Pero aunque Bane se presentaba como la gran atracción, acaban siendo los secundarios los que despiertan y mantienen el interés del espectador. Anne Hathaway da otro paso de gigante en su sólida (y muy inteligentemente llevada) carrera y se lleva la función de calle como Selina Kyle (el nombre de Catwoman no se pronuncia ni una sola vez), a pesar de que tiene que lidiar con un guión que la saca y mete de escena sin ton ni son, casi dado la impresión de que su personaje se quedó más en la sala de montaje que en el corte final. Joseph Gordon Levitt se convierte en el otro protagonista encubierto de 'El caballero oscuro: la leyenda renace' y el actor (magistral, por cierto, en la inédita en Españistán '50/50') aprovecha la oportunidad para demostrar que pocos como él son capaces de caminar por la fina línea que separa fragilidad de fortaleza, vulnerabilidad de fuerza. Y Marion Cotillard reinventa por completo la figura de 'chica florero del súper héroe', poco más qué decir.

Visto lo visto, puede parecer que salí horrorizado del cine. No, nada más lejos de la realidad. Esperaba muchísimo de 'El caballero oscuro: la leyenda renace' pero sólo por el recuerdo de su anterior entrega y porque a Nolan le exijo mucho más que a otros directores. Y es cierto que la película arrastra las cargas de un guión irregular, un ritmo desastroso en sus primeros 90 minutos (a riesgo de ser pesado, pero esta es una película que podría haber durado perfectamente dos horas y todos contentos) y un afán por convertirse en algo trascendente e importante que acaba machacando un poco. Pero también es verdad que su última hora es, sencillamente, ESPECTACULAR en todos los sentidos: puro cine, maestría tras la cámara, buena resolución y capacidad para conmover y emocionar a base de inteligencia y buenos personajes. 

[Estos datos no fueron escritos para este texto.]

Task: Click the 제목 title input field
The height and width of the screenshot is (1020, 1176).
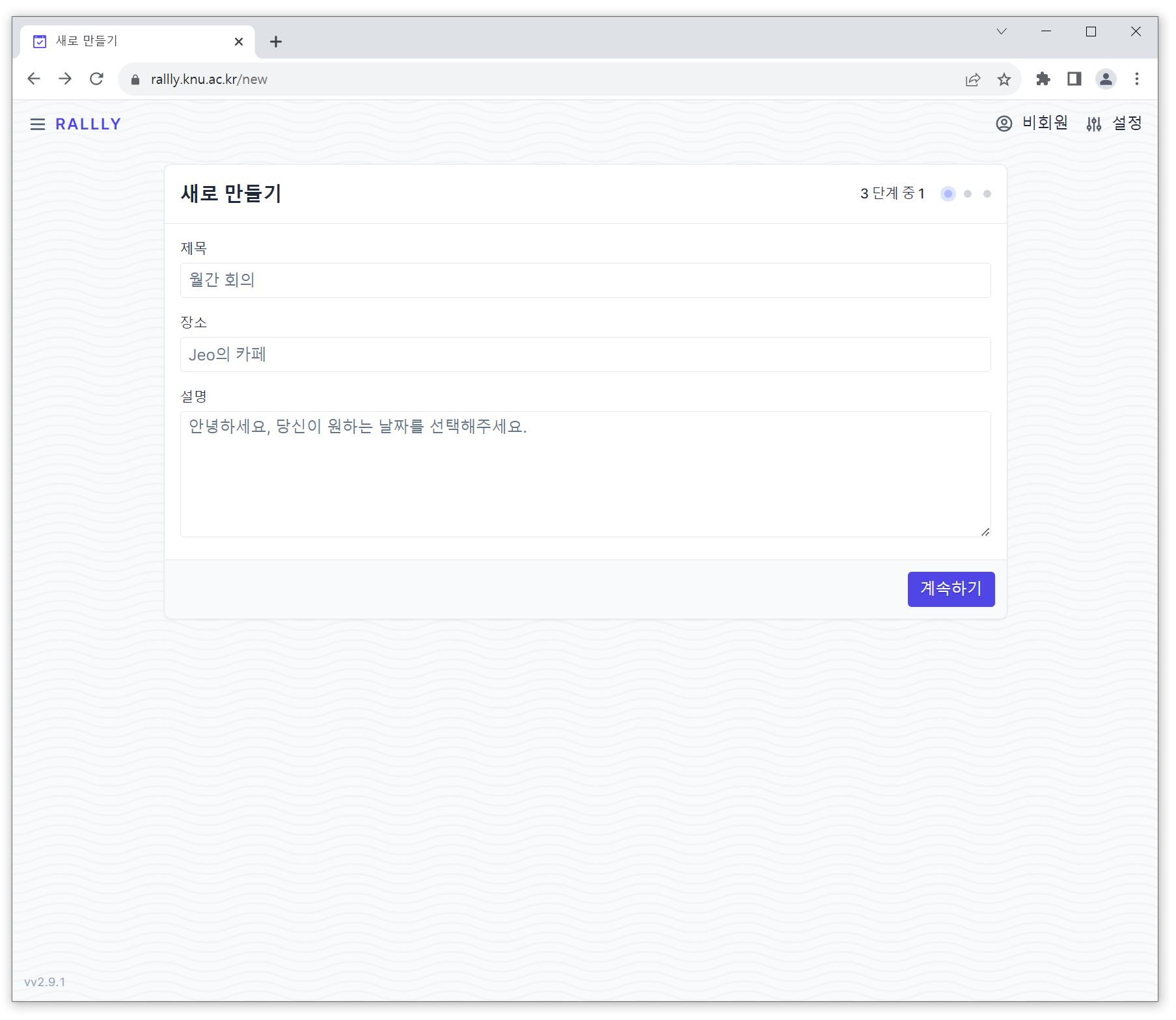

Y si por algo destaca 'El caballero oscuro: la leyenda renace', y lo que hace que al final acabe siendo una muy buena película, es por su valentía y riesgo. A partir del momento del ataque terrorista al estadio (sencillamente no creo que veamos nada mejor este año que esta escena), Nolan toma las riendas con fuerza de su película y crea un aterrador y actual paralelismo con la situación desesperada que todos estamos viviendo ahora. Tan real que por momentos da auténtico miedo ... mucho miedo. 

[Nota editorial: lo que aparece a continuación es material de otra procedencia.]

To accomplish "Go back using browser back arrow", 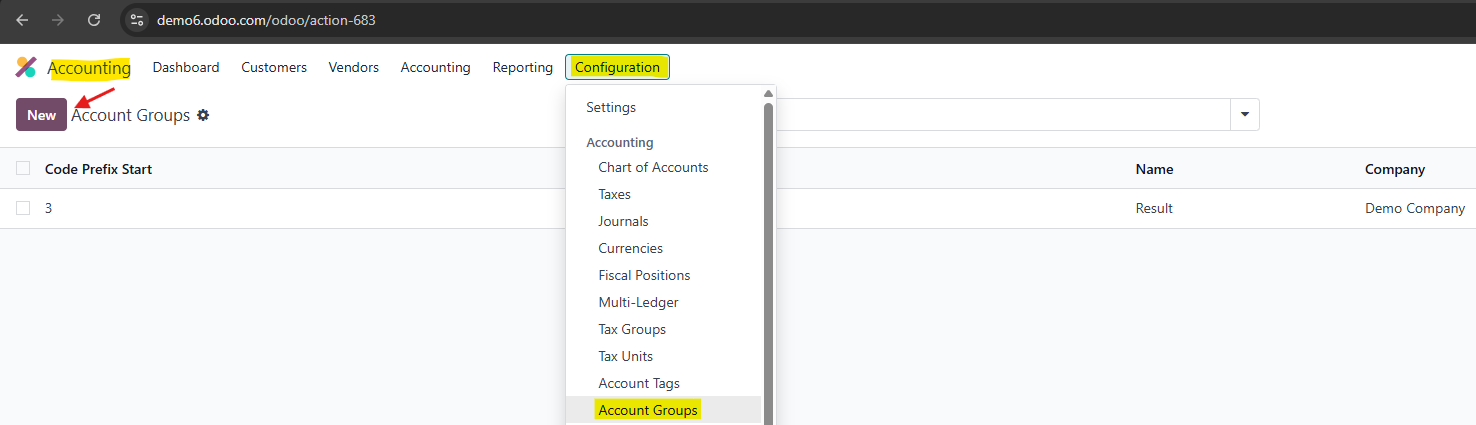I will tap(22, 20).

'El caballero oscuro: la leyenda renace' no es la gran película que se esperaba. No es la gran obra maestra que su antecesora prometía. Tiene demasiados fallos e irregularidades pero acaba siendo redimida como parte íntegra de una trilogía y como cierre de oro a dos anteriores películas muy superiores a ésta. Y así hay que verla, como desenlace de una reinvención total de un icono de nuestro tiempo. Merece muchísimo la pena, más allá de sus baches ... y tened cuidado porque en tiempos de crisis, como bien te demuestra este Batman, es cuando aparecen gente como Bane.